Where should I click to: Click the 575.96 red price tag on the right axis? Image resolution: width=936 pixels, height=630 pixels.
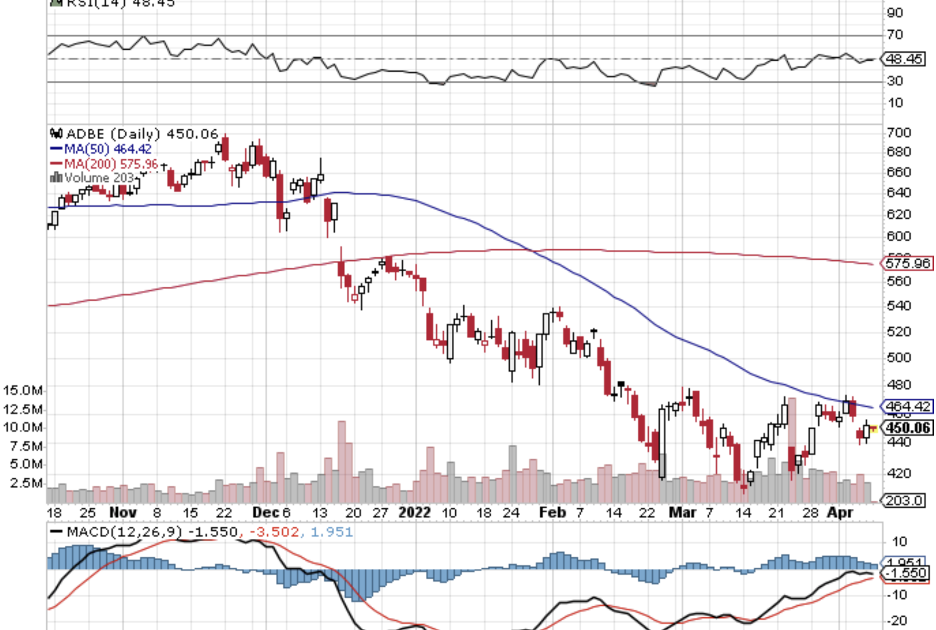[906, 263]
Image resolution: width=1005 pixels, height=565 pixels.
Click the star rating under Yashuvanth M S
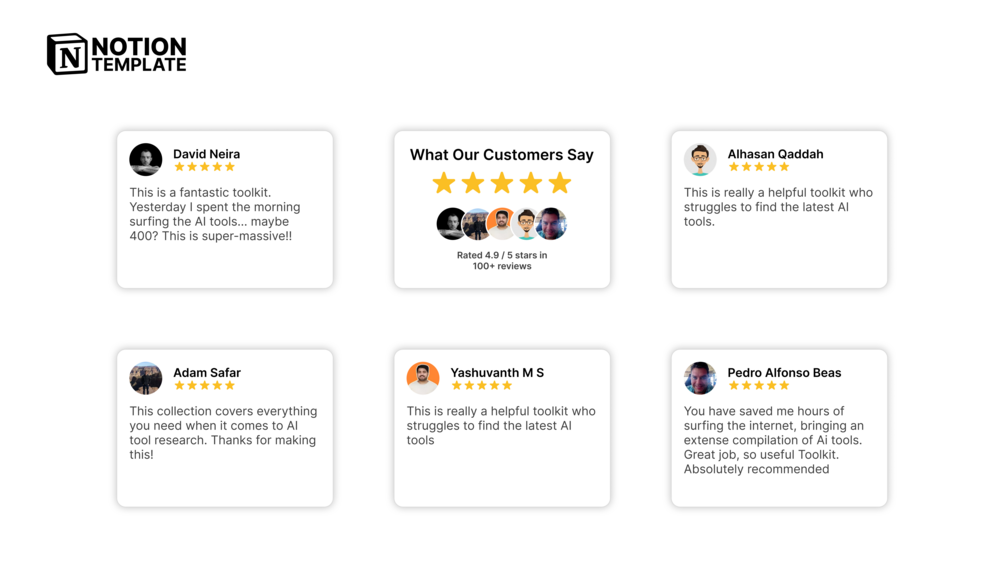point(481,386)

• _TASK TO CARRY OUT_:
Take the entries shown above and quote them verbatim, passing over the pictures.

• _COMPLETED TASK_:
Where should I click to: Click the 575.96 red price tag on the right axis? Image resolution: width=936 pixels, height=630 pixels.
[906, 263]
Image resolution: width=1005 pixels, height=565 pixels.
Click the star rating under Yashuvanth M S
point(481,386)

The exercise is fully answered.